▶ [QUESTIONS TO ANSWER]:
1) Summarize the text on affairs and sex addiction in two sentences.
2) In one or two sentences, explain why the text on affairs and sex addiction says affair behavior sometimes has nothing to do with the primary relationship.

▶ [EXCERPTED TEXT]:
»»
There are other “causes” of affairs than just “my marriage sucked” or any variation thereof (I wasn’t getting enough sex, she didn’t love or cherish me enough, etc.).  There are some people who are dealing with a pattern of sexual acting out that is a lifetime behavior not caused by the person they are with.  Sometimes affair behavior has nothing to do with their primary relationship at all – and confessed sex addicts will be the first to tell you that – at least my husband would.

Does that mean there is something fundamentally wrong with me that I picked him to marry? Quite possibly. That is part of my journey to healing.  I need to figure out why I was attracted to someone who was emotionally unavailable.  I can say that sex addicts are masters of covering up their emotions, compartmentalizing, rationalizing and denying.  But that doesn’t change the fact that I inadvertently accepted that behavior by allowing him to offer me thin explanations, bad lies, and surface emotions.  I let him give me less than I deserved, and I tricked myself into thinking I was getting everything I needed.
««
▶ [PROVIDED RECORDS]:
»»
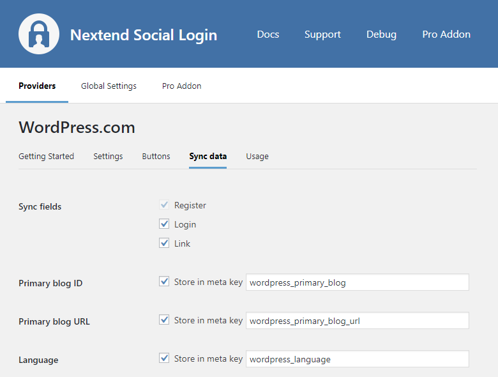Viewport: 498px width, 377px height.
Task: Open the Getting Started sub-tab
Action: coord(46,157)
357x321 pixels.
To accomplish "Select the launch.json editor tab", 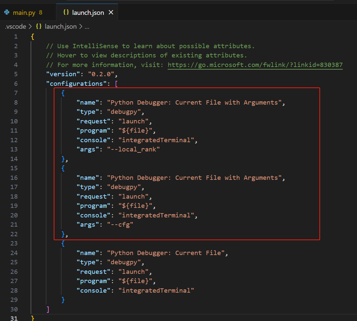I will pyautogui.click(x=88, y=13).
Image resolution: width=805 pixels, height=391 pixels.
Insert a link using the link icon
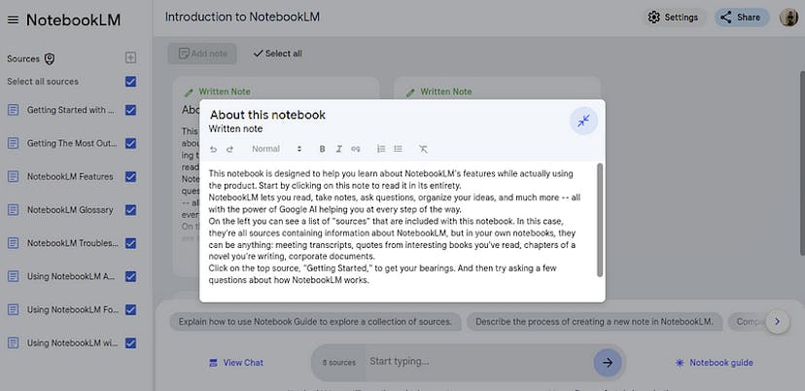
««
▶ [RESPONSES]:
1) Affairs are not always caused by a bad marriage, because some people have a lifelong pattern of sexual acting out that has nothing to do with their partner, as the writer's husband, a confessed sex addict, would say. The writer also wants to understand why they were drawn to an emotionally unavailable man and admits to accepting his thin explanations, bad lies, and surface emotions.

2) Some people have a lifetime pattern of sexual acting out that is not caused by the person they are with. Confessed sex addicts, such as the writer's husband, would say this themselves.